# Which Wireless Internet Connection has best speeds?



## go4saket (Apr 25, 2008)

We dont have Broadband availability in our office, so I have to go for a wireless/CDMA internet connection either from Tata Indicom, Reliance or BSNL. Which do you think is the best in terms of speed...

Thank you.


----------



## ThinkFree (Apr 25, 2008)

BSNL will have max speed if EVDO service is available in your area. Else Tata Indicom.


----------



## go4saket (Apr 25, 2008)

Whats EVDO and how can I find that... BTW, what speeds can I get practically with BSNL and Tata...


----------



## Log_net2 (Apr 25, 2008)

I think EVDO might not be available in your area.To shorten my reply go to this forum regarding EVDO.

*broadbandforum.in/bsnl-evdo-broadband-connection/


----------



## nvidia (Apr 25, 2008)

You could get some info on BSNL EVDO from here


----------



## ThinkFree (Apr 25, 2008)

go4saket said:


> BTW, what speeds can I get practically with BSNL and Tata...

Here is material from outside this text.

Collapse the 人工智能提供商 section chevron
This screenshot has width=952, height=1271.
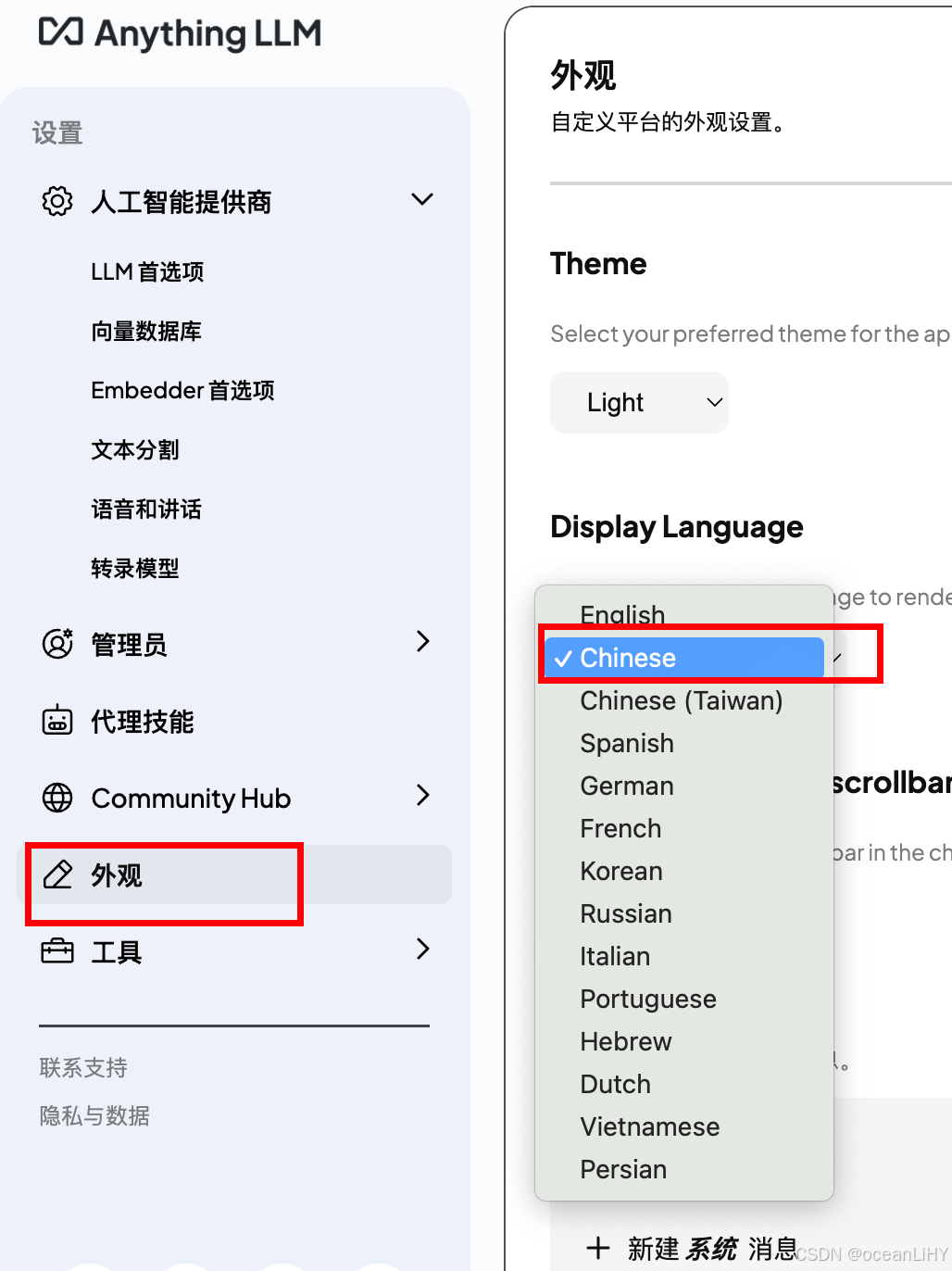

BSNL claims to provide upto 2.4mbps with EVDO. With Tata, you get about 120kbps


----------



## go4saket (Apr 25, 2008)

Log_net2 said:


> I think EVDO might not be available in your area.To shorten my reply go to this forum regarding EVDO.
> 
> *broadbandforum.in/bsnl-evdo-broadband-connection/



I need this connection in Nagpur. Where can I get more details regarding this and do you guys have any idea about its tarriff.


----------



## sakumar79 (Apr 25, 2008)

I apologize for sneaking in, but I too am looking for Wireless Connection... Any idea if BSNL EVDO is available in Madurai, and the status of availability of connection in various parts of Tamil Nadu?

Arun


----------